**PASSAGE DU TEXTE**:

--

France | France, Cour administrative d'appel de Paris, 1ère chambre, 27 septembre 2018, 18PA00361


Vu la procédure suivante :

Procédure contentieuse antérieure :

Mme C...B...a demandé au Tribunal administratif de Paris d'annuler l'arrêté du 13 juillet 2017 par lequel le préfet de police a refusé de lui délivrer un titre de séjour, lui a fait obligation de quitter le territoire français dans le délai de trente jours et a fixé le pays de renvoi.

Par un jugement n° 1712876/6-2 du 26 décembre 2017, le Tribunal administratif de Paris a annulé l'arrêté attaqué, enjoint au préfet de délivrer à Mme B...une carte de séjour temporaire portant la mention "

vie privée et familiale " dans un délai de deux mois à compter de la notification du jug...

Vu la procédure suivante :

Procédure contentieuse antérieure :

Mme C...B...a demandé au Tribunal administratif de Paris d'annuler l'arrêté du 13 juillet 2017 par lequel le préfet de police a refusé de lui délivrer un titre de séjour, lui a fait obligation de quitter le territoire français dans le délai de trente jours et a fixé le pays de renvoi.

Par un jugement n° 1712876/6-2 du 26 décembre 2017, le Tribunal administratif de Paris a annulé l'arrêté attaqué, enjoint au préfet de délivrer à Mme B...une carte de séjour temporaire portant la mention " vie privée et familiale " dans un délai de deux mois à compter de la notification du jugement et mis à la charge de l'Etat une somme de 1 000 euros à verser au conseil de la requérante en application des dispositions des articles L. 761-1 du code de justice administrative et 37 de la loi du 10 juillet 1991.

Procédure devant la Cour :

Par une requête enregistrée le 31 janvier 2018, le préfet de police demande à la Cour :

1°) d'annuler le jugement n° 1712876/6-2 du 26 décembre 2017 du Tribunal administratif de Paris dans toutes ses dispositions ;

2°) de rejeter la demande de MmeB..., y compris ses conclusions au titre des frais de procédure.

--

**Données de localisation des mots et des éléments**:
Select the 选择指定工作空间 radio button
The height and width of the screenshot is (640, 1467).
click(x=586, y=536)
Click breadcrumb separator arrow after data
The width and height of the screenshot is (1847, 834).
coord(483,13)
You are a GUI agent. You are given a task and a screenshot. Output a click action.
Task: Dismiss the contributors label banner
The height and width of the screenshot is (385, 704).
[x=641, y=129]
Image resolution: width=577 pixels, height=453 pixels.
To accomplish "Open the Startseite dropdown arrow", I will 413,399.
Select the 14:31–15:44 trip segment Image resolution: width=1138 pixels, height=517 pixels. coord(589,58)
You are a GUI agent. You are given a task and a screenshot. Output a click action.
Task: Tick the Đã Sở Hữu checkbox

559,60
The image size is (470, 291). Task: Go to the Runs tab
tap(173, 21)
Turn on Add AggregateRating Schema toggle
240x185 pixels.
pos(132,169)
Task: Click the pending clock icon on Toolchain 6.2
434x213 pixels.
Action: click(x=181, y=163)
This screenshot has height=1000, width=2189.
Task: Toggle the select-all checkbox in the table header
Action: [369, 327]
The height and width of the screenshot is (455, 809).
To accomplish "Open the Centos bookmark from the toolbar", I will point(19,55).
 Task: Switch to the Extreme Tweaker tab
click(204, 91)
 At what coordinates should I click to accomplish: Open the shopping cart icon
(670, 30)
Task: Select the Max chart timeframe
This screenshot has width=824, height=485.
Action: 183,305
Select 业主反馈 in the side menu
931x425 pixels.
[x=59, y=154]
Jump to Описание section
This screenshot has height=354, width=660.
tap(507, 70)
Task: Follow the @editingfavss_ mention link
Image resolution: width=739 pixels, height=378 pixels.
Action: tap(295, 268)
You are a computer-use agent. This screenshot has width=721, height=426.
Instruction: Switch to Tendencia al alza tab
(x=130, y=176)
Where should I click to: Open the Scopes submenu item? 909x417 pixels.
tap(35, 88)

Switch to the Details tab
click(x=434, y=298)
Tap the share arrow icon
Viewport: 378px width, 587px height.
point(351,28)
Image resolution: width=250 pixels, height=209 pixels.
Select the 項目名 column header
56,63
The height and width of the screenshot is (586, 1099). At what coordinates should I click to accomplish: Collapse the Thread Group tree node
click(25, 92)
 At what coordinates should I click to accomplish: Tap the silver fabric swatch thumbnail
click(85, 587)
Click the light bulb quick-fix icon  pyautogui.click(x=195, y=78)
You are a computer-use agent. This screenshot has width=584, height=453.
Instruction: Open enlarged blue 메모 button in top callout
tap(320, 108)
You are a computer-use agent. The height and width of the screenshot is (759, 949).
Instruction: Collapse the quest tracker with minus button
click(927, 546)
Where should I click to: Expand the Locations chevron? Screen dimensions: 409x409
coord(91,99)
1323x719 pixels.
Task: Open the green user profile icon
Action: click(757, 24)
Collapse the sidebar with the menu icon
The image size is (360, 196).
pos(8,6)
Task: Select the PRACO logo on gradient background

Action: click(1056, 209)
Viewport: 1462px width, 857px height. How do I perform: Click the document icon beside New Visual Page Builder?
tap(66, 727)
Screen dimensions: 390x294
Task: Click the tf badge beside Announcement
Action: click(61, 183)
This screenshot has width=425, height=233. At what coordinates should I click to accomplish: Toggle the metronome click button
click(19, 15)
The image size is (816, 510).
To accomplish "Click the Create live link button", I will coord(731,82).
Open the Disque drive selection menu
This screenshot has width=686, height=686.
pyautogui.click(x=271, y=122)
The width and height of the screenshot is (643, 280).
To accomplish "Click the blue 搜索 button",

--

**CONSIGNES ET EXIGENCES**:
D'après l'extrait de la décision, en application de quelles dispositions le Tribunal administratif de Paris a-t-il mis une somme à la charge de l'État, et à qui cette somme doit-elle être versée ? Répondez en une à trois phrases. Les lignes n'ont aucun rôle dans cet exercice.

**RÉSULTAT ATTENDU**:
Le Tribunal administratif de Paris a mis à la charge de l'État une somme de 1 000 euros en application des articles L. 761-1 du code de justice administrative et 37 de la loi du 10 juillet 1991. Cette somme doit être versée au conseil de la requérante, Mme B.